Ever since the 2007-2008 financial crisis, and the Great Recession that followed, the Federal Reserve has combated disinflation and a potential depression with highly stimulative monetary policies. The Fed overshot and pumped too much money into an economy whose productive capacity was constricted by the pandemic and a growing labor shortage (made worse by the GOP’s anti-immigration policies). The Fed’s lax policies didn’t entirely cause this inflation, but are a major contributor.
Since 2010, the Fed has been chaired by Republican appointees: Ben Bernanke (appointed by George W. Bush) and Jerome Powell (appointed by Trump). Unlike Bernanke, an economist who specialized in studying the Great Depression, and whose Fed tenure was marked by low inflation, Powell isn’t an economist; he was a Wall Street lawyer before coming to the Fed. And Powell has been over-cautious about taking his foot off the monetary accelerator. Visualize a driver approaching a curve too fast and waiting too long to use the brakes to slow down. Bam, into the guardrail. That’s how Powell has steered the economy into inflation.
Biden can be blamed for reappointing him, but if you’re going to do that, you should also blame Trump for appointing him in the first place. You should also realize that from 2007 to 2019, prior to the pandemic, the biggest threat to the economy was deflation and the Fed struggled to keep inflation at a “healthy” rate of 2% (which was thought to promote economic growth). So it’s not like these policies were inappropriate. They were the right remedy for the economic problem that existed at that time. And the pandemic crisis obviously didn’t call for slamming the brakes on the economy. Powell’s fault was in not knowing when to apply the brakes, and not applying them enough.
But you should also realize that Fed stimulus, which by the way is still in place, accounts for only about a third of this inflation. Which means the Fed can’t cure it by itself.
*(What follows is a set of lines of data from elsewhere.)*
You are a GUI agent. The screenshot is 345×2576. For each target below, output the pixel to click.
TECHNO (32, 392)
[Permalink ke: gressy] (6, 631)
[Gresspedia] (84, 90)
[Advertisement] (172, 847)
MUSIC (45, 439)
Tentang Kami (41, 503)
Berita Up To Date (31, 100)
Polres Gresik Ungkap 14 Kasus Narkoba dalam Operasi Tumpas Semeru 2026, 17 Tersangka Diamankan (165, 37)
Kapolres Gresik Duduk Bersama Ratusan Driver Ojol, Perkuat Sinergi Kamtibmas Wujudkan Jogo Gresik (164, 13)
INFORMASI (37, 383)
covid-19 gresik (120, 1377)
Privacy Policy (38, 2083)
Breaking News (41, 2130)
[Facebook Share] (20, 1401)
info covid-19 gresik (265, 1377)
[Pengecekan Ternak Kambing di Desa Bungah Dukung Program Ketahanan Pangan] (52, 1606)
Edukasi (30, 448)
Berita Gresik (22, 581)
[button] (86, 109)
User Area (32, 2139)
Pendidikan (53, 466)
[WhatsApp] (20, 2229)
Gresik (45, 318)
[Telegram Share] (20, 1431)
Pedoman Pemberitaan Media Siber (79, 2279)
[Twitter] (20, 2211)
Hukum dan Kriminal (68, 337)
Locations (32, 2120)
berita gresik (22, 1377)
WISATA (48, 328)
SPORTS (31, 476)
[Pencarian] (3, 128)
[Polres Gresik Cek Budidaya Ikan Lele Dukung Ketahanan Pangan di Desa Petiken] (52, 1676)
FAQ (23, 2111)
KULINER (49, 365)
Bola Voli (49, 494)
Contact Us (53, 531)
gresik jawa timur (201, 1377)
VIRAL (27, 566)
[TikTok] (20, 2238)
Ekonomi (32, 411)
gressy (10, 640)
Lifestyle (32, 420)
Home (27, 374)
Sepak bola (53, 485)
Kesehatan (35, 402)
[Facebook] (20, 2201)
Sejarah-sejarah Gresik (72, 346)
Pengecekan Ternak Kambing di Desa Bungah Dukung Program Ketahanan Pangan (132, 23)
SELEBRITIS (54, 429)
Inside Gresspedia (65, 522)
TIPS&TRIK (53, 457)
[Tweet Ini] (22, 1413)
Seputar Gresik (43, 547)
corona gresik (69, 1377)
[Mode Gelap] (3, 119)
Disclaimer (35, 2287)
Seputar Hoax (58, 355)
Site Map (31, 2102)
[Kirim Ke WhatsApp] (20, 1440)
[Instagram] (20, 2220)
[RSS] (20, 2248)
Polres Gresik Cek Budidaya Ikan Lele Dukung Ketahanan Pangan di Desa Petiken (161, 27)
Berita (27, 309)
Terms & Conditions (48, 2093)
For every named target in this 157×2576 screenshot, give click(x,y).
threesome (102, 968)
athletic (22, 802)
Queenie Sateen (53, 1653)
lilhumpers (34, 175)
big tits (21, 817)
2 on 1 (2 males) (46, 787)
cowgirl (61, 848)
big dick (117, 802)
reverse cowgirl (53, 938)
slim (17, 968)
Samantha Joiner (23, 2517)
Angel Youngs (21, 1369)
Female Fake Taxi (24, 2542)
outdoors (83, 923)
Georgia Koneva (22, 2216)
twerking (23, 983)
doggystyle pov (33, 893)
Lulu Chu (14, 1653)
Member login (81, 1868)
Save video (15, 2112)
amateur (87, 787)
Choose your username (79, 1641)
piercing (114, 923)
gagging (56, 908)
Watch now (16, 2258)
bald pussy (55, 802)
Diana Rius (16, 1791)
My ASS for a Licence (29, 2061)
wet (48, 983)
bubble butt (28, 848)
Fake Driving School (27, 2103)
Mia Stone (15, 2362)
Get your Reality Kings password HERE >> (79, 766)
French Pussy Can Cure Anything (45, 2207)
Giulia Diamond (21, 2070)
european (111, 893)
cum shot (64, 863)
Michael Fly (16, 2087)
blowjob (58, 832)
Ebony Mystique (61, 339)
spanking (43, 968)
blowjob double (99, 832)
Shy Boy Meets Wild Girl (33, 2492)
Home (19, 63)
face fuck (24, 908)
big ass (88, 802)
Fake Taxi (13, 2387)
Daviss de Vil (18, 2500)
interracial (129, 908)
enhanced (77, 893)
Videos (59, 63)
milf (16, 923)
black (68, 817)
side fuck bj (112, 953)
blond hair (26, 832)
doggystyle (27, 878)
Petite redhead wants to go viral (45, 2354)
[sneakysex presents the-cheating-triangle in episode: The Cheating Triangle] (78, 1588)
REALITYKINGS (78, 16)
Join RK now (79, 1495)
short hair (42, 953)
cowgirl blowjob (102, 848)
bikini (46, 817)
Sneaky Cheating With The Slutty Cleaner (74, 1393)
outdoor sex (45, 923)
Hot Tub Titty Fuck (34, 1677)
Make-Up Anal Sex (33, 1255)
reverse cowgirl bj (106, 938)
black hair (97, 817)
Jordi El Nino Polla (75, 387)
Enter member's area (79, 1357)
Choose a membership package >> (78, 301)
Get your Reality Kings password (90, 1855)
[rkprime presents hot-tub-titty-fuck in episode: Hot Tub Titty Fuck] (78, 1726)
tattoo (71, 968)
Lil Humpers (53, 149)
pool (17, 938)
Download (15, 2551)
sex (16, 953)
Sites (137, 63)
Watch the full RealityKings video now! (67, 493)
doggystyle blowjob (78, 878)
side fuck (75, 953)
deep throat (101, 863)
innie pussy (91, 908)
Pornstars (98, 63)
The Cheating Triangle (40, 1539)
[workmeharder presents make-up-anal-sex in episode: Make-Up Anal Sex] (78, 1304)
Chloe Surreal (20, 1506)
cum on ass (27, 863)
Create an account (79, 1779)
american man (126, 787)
Pent-up pandemic demand, pandemic-caused shortages and bottlenecks, growing international conflict that’s disrupting the globalization that provided the world with cheap goods, high oil prices caused by years of low oil prices and now exacerbated by the war in Ukraine, and the housing shortage caused by the 2007 housing crash, commodity shortages. One of the major causes of this inflation is aging demographics: The entire world is getting older, which is shrinking the workforce through retirements and reducing productivity and thus the efficiency of economies.
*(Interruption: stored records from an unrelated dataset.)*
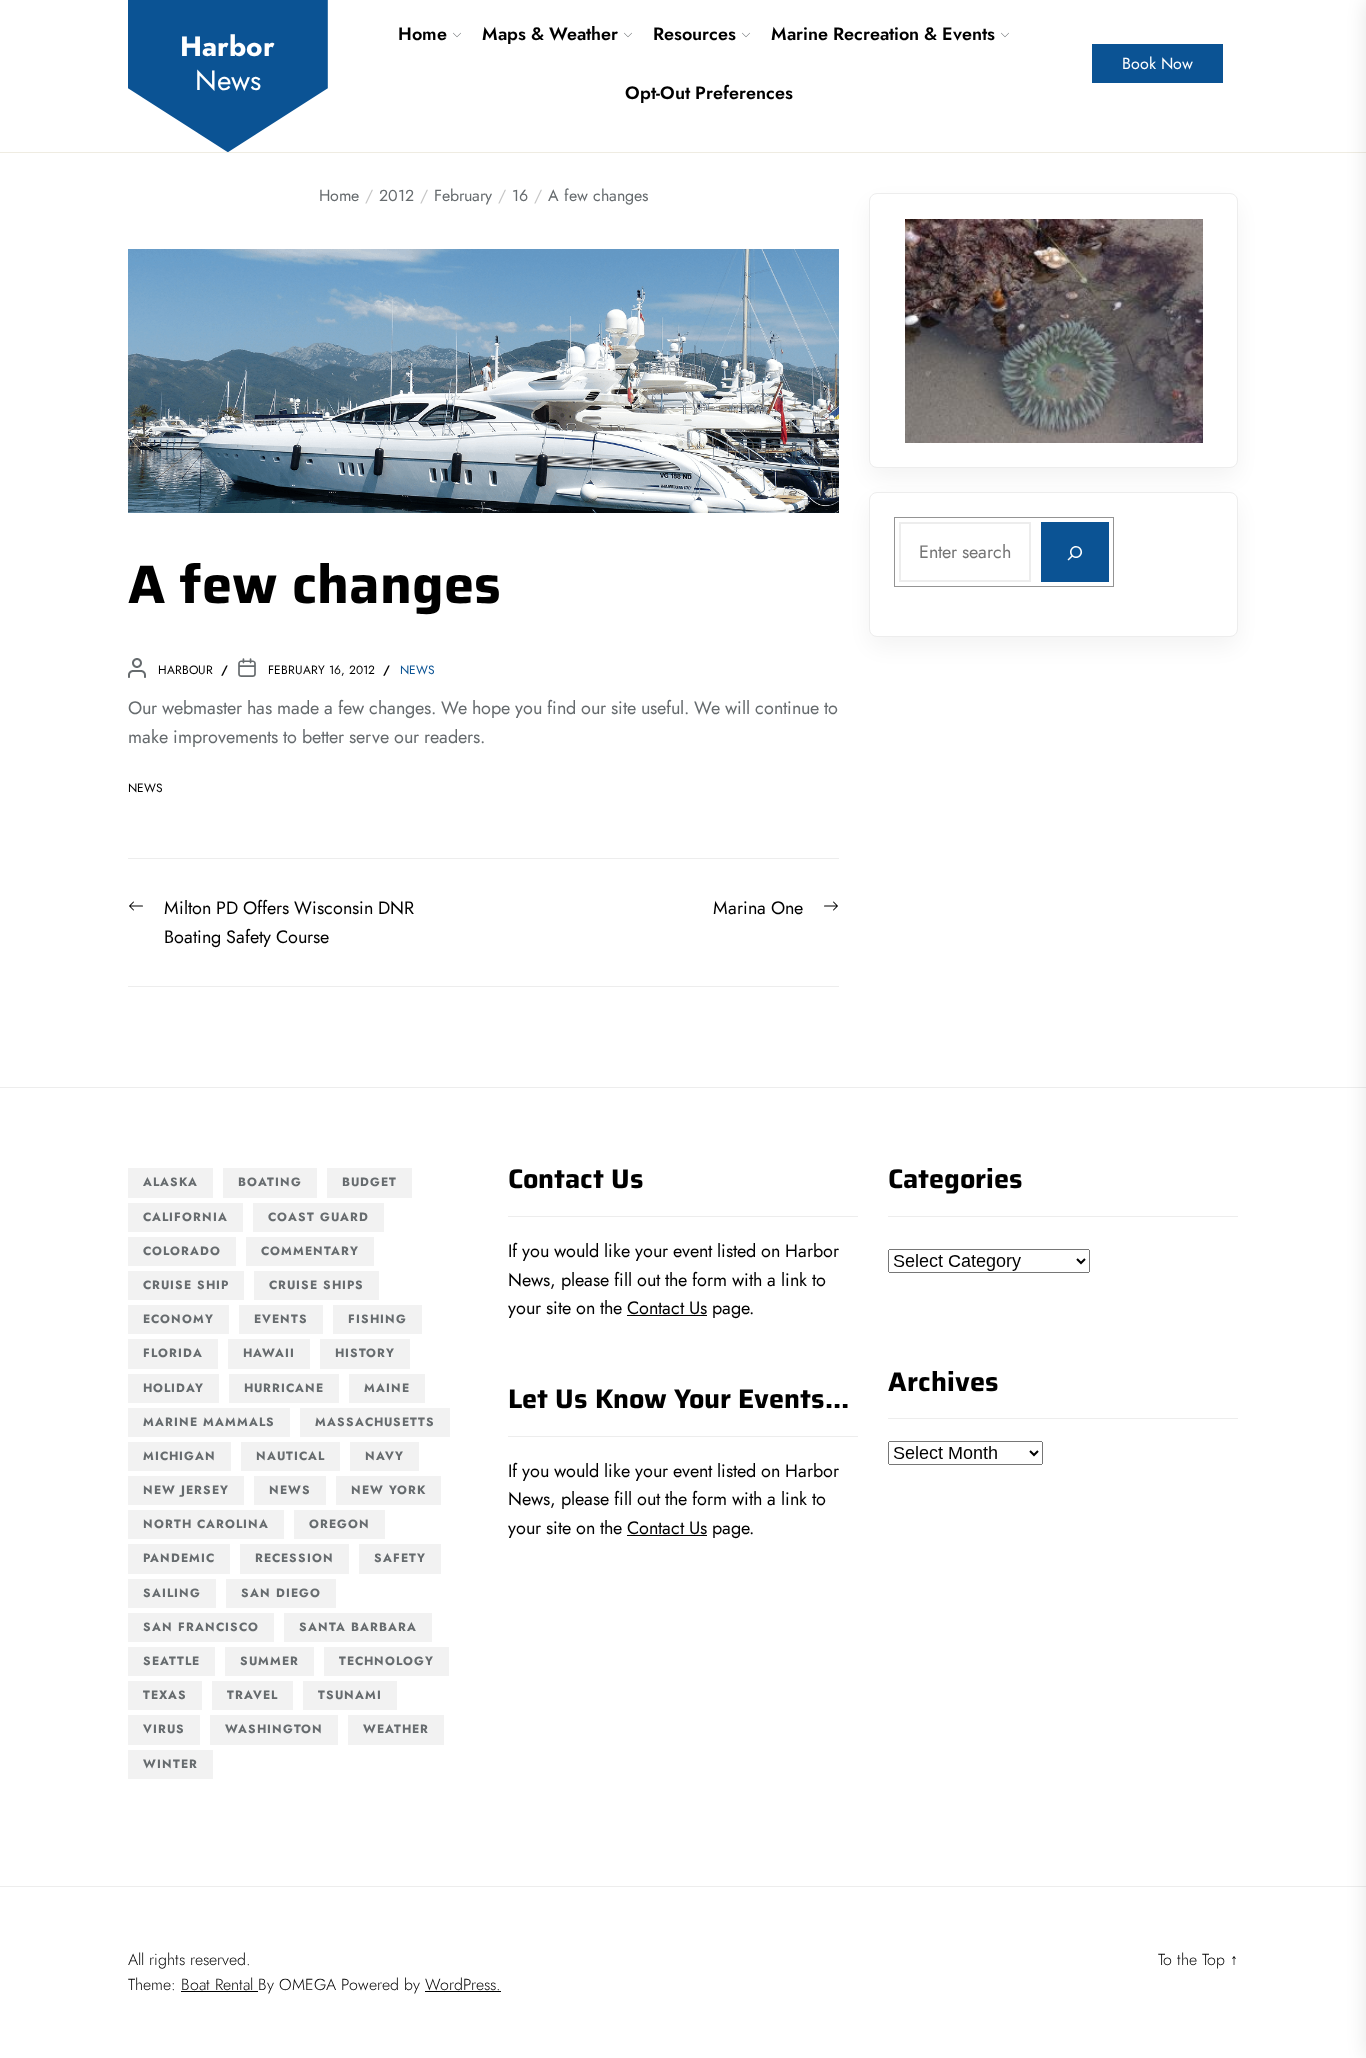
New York (388, 1490)
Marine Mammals (209, 1422)
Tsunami (350, 1695)
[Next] (1162, 331)
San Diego (281, 1593)
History (365, 1353)
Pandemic (179, 1558)
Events (281, 1319)
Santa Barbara (358, 1627)
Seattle (171, 1661)
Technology (386, 1661)
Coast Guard (318, 1217)
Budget (369, 1182)
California (185, 1217)
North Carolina (206, 1524)
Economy (178, 1319)
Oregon (339, 1524)
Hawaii (269, 1353)
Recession (294, 1558)
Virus (164, 1729)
There is no free lunch in economics. You can’t consume what you don’t produce. Printing more money doesn’t create more goods and services. Money supply needs to keep up with economic growth (which is why a gold standard doesn’t work), but if the Fed overshoots on expanding money supply you’ll get inflation. This didn’t happen in 2007-2009 because people were hoarding cash, so the supply of money in circulation was actually shrinking then, but it’s happening now because people are spending the money on a much smaller supply of goods and services. The Fed, and Powell particularly, has been too slow at adjusting to that.
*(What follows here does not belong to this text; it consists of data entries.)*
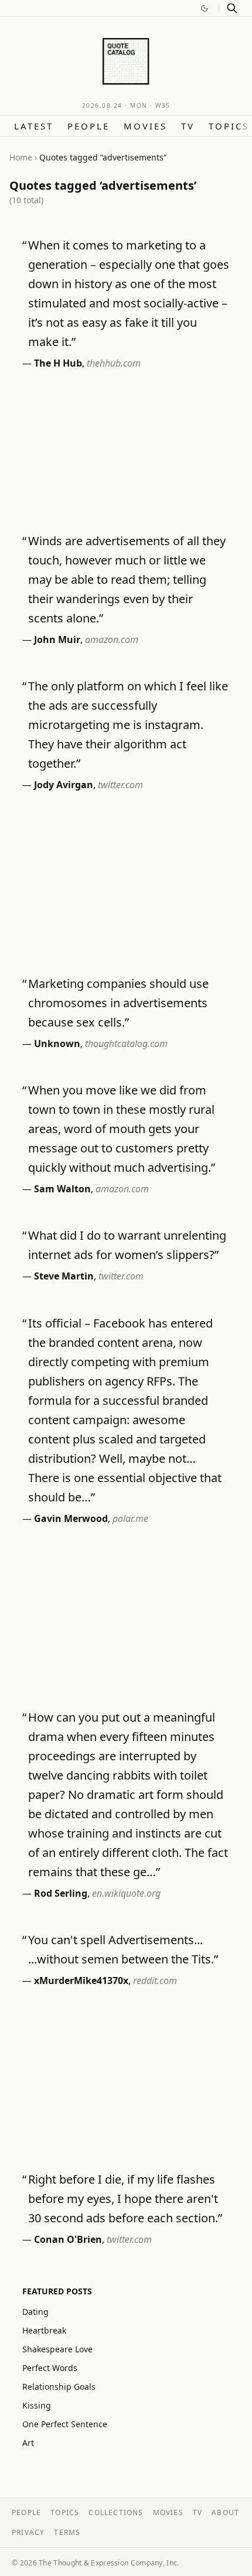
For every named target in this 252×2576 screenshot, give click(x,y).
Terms (67, 2532)
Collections (115, 2512)
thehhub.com (114, 363)
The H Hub (58, 363)
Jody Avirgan (63, 784)
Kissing (36, 2405)
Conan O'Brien (68, 2239)
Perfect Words (49, 2367)
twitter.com (120, 784)
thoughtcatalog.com (126, 1043)
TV (188, 126)
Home (20, 157)
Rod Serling (60, 1893)
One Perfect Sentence (64, 2424)
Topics (229, 126)
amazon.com (111, 639)
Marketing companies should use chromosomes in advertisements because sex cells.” (118, 1003)
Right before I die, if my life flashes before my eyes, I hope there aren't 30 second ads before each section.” (125, 2198)
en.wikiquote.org (126, 1893)
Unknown (57, 1043)
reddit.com (155, 1980)
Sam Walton (62, 1188)
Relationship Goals (59, 2386)
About (225, 2512)
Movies (145, 126)
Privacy (28, 2532)
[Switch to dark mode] (204, 8)
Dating (35, 2311)
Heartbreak (44, 2330)
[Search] (232, 8)
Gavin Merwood (71, 1518)
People (88, 126)
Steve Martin (64, 1276)
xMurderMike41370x (81, 1980)
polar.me (130, 1518)
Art (28, 2442)
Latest (33, 126)
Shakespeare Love (57, 2349)
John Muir (57, 639)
But my main point here is that economic forces, not political rhetoric, will dictate the course of inflation. Part of it depends on the pandemic running its course. There are international factors we’ll have to live with for a while. The Fed needs to do its part, and that means raising interest rates, reducing its stockpile of Treasury bonds and mortgage securities, and tightening credit. This can’t be done without incurring a recession, so Powell needs to stop pussyfooting around, accept that fact, and get it over with. Like curvy roads, inflation and recessions don’t last forever. But somebody has to steer, and use the accelerator and brakes appropriately. Anyone who’s ever driven a car knows that.